(Item coordinate data)
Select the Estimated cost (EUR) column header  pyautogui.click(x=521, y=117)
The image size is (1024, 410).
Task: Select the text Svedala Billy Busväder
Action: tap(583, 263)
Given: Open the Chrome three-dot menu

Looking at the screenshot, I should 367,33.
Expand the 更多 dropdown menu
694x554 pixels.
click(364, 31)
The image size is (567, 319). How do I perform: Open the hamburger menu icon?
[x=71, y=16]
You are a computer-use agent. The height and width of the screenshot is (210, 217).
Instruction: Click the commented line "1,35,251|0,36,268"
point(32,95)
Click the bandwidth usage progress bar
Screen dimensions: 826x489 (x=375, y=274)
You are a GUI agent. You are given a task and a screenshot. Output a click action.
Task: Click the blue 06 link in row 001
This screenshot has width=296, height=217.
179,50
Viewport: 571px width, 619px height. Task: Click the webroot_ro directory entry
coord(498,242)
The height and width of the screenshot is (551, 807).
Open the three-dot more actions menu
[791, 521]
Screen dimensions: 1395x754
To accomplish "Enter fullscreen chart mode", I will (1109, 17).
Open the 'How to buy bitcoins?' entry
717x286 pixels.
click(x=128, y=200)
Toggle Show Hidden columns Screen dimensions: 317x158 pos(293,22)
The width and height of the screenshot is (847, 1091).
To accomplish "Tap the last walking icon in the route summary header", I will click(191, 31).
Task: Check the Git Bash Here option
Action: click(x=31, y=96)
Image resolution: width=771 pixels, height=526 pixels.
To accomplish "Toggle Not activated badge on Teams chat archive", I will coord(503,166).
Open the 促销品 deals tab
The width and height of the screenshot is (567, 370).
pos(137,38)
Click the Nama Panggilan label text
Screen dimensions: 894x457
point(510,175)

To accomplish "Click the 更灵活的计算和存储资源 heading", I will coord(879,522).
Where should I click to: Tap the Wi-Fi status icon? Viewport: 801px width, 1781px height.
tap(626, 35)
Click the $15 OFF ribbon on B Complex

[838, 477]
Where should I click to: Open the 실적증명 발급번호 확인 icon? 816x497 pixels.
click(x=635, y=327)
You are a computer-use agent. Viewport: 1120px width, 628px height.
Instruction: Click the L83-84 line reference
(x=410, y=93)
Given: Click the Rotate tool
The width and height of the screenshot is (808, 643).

> **Work to do**: Going from the first line through the line containing "click(x=635, y=327)", put "Window" in place of "Viewport" and leave all other text as it is. Give only those lines.

> **Expected answer**:
Select the Estimated cost (EUR) column header  pyautogui.click(x=521, y=117)
The image size is (1024, 410).
Task: Select the text Svedala Billy Busväder
Action: tap(583, 263)
Given: Open the Chrome three-dot menu

Looking at the screenshot, I should 367,33.
Expand the 更多 dropdown menu
694x554 pixels.
click(364, 31)
The image size is (567, 319). How do I perform: Open the hamburger menu icon?
[x=71, y=16]
You are a computer-use agent. The height and width of the screenshot is (210, 217).
Instruction: Click the commented line "1,35,251|0,36,268"
point(32,95)
Click the bandwidth usage progress bar
Screen dimensions: 826x489 (x=375, y=274)
You are a GUI agent. You are given a task and a screenshot. Output a click action.
Task: Click the blue 06 link in row 001
This screenshot has width=296, height=217.
179,50
Window: 571px width, 619px height. Task: Click the webroot_ro directory entry
coord(498,242)
The height and width of the screenshot is (551, 807).
Open the three-dot more actions menu
[791, 521]
Screen dimensions: 1395x754
To accomplish "Enter fullscreen chart mode", I will (1109, 17).
Open the 'How to buy bitcoins?' entry
717x286 pixels.
click(x=128, y=200)
Toggle Show Hidden columns Screen dimensions: 317x158 pos(293,22)
The width and height of the screenshot is (847, 1091).
To accomplish "Tap the last walking icon in the route summary header", I will click(191, 31).
Task: Check the Git Bash Here option
Action: click(x=31, y=96)
Image resolution: width=771 pixels, height=526 pixels.
To accomplish "Toggle Not activated badge on Teams chat archive", I will coord(503,166).
Open the 促销品 deals tab
The width and height of the screenshot is (567, 370).
pos(137,38)
Click the Nama Panggilan label text
Screen dimensions: 894x457
point(510,175)

To accomplish "Click the 更灵活的计算和存储资源 heading", I will coord(879,522).
Where should I click to: Tap the Wi-Fi status icon? Window: 801px width, 1781px height.
tap(626, 35)
Click the $15 OFF ribbon on B Complex

[838, 477]
Where should I click to: Open the 실적증명 발급번호 확인 icon? 816x497 pixels.
click(x=635, y=327)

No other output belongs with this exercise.